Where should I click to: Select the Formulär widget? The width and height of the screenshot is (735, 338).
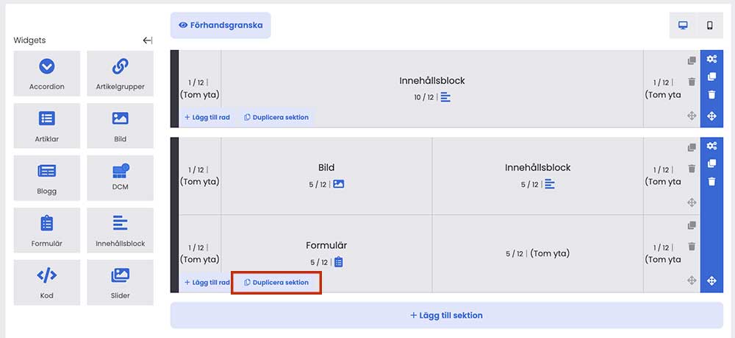pyautogui.click(x=47, y=230)
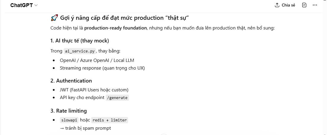Image resolution: width=327 pixels, height=135 pixels.
Task: Click the upload arrow icon beside Chia sẻ
Action: [277, 5]
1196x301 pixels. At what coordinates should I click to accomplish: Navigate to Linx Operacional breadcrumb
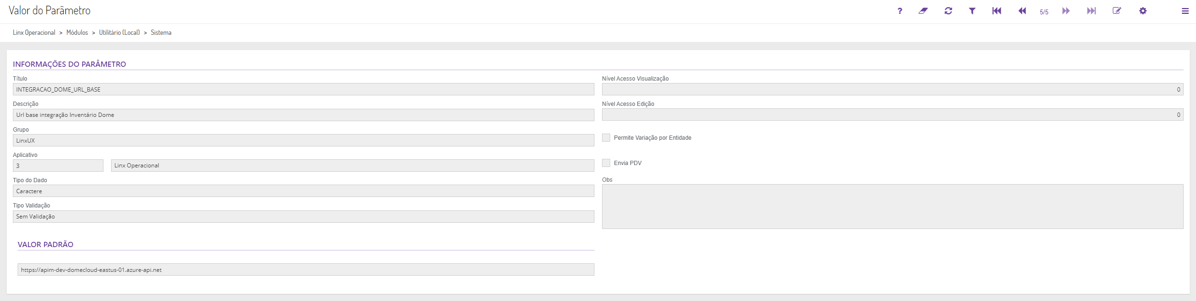(x=34, y=32)

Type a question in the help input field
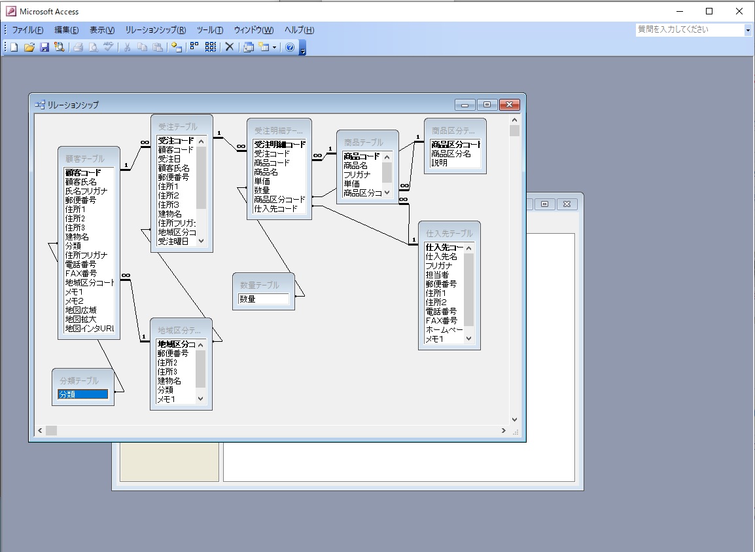[690, 30]
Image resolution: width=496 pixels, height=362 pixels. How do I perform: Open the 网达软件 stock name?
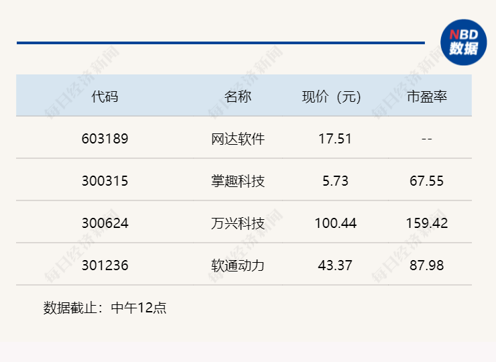point(237,139)
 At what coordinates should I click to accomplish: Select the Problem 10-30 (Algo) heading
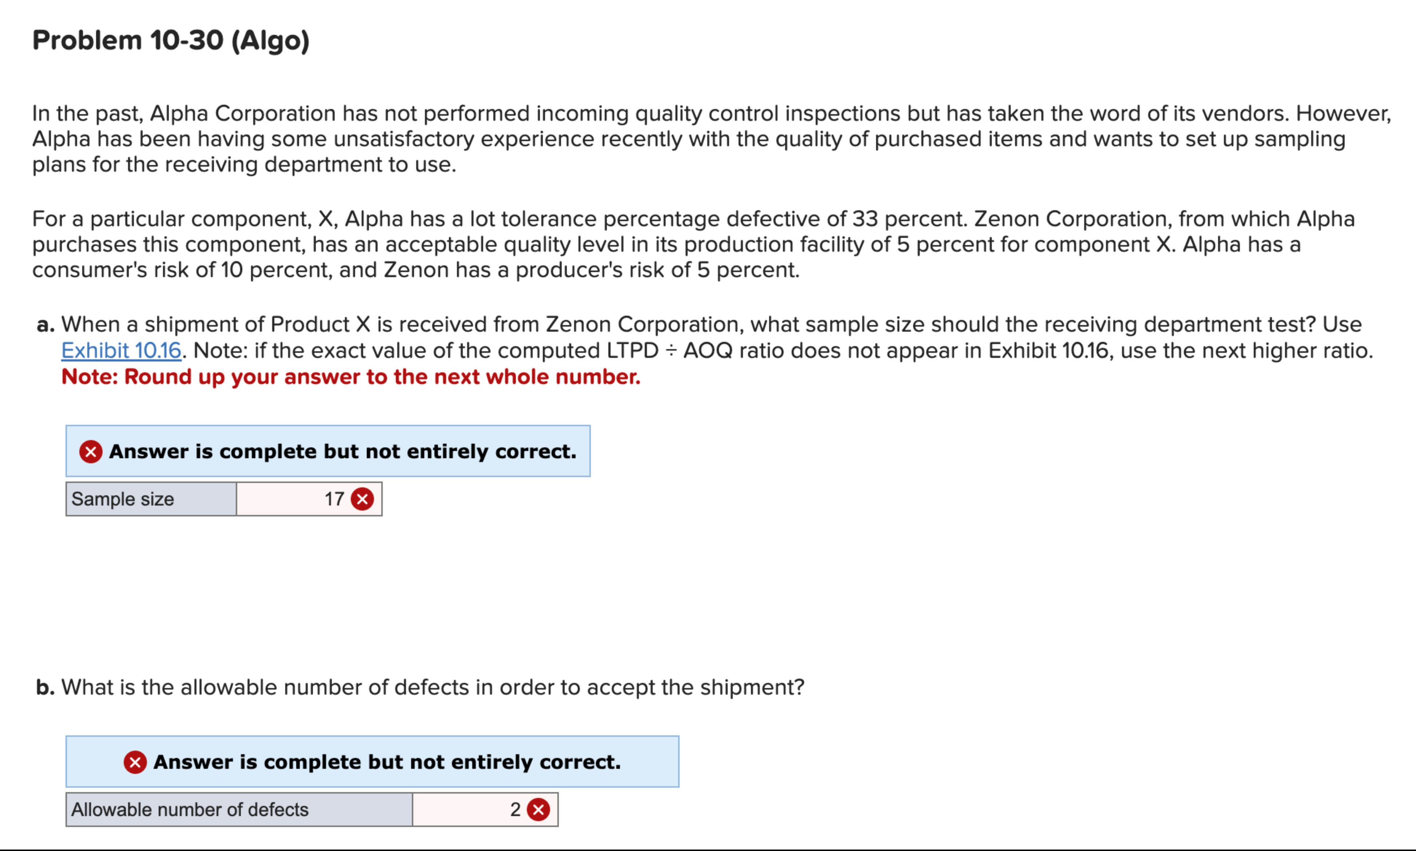pos(170,40)
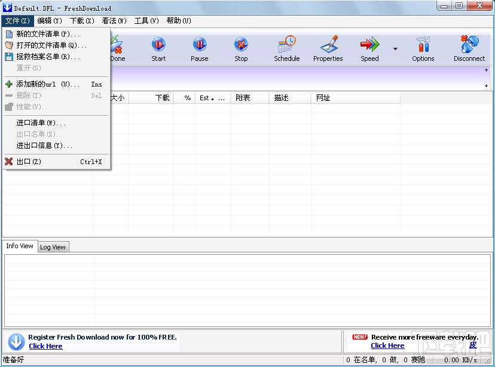The image size is (495, 367).
Task: Select 添加新的url(U) in the File menu
Action: tap(42, 84)
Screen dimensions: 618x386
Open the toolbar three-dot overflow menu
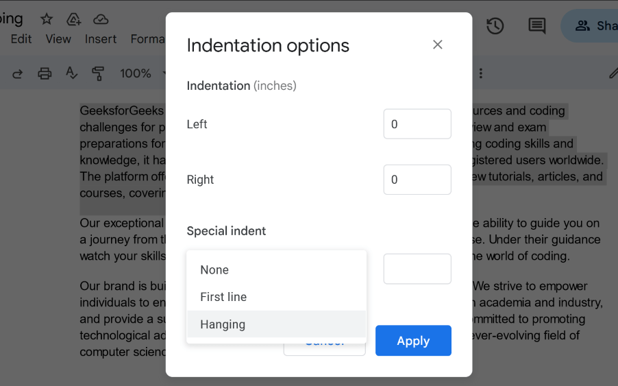(x=481, y=73)
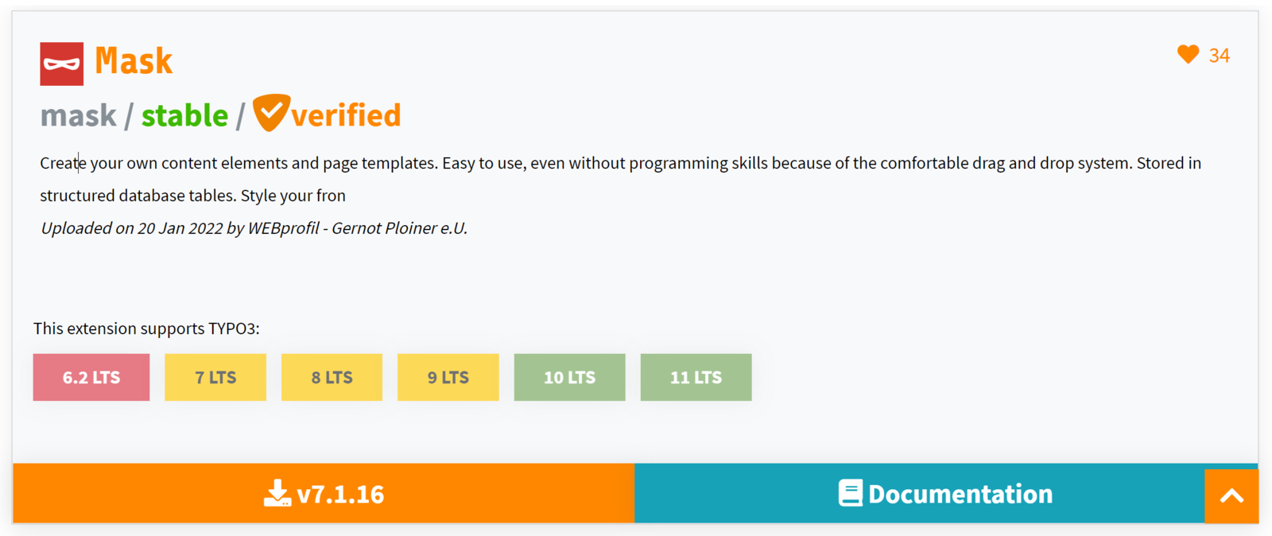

#####

=== Given instruction ===
Reproduce all of the data above word for word, leaving out the pictures.

=== Result of the task ===
Where should I click to: Select the Formulär widget? The width and height of the screenshot is (735, 338).
pyautogui.click(x=47, y=230)
Image resolution: width=327 pixels, height=135 pixels.
Task: Click the upload arrow icon beside Chia sẻ
Action: [277, 5]
1196x301 pixels. At what coordinates should I click to accomplish: Navigate to Linx Operacional breadcrumb
(x=34, y=32)

Type a question in the help input field
[690, 30]
Image resolution: width=496 pixels, height=362 pixels. How do I perform: Open the 网达软件 stock name?
point(237,139)
 At what coordinates should I click to accomplish: Select the Problem 10-30 (Algo) heading
pos(170,40)
The image size is (495, 367).
Task: Select 添加新的url(U) in the File menu
Action: tap(42, 84)
Screen dimensions: 618x386
Open the toolbar three-dot overflow menu
(x=481, y=73)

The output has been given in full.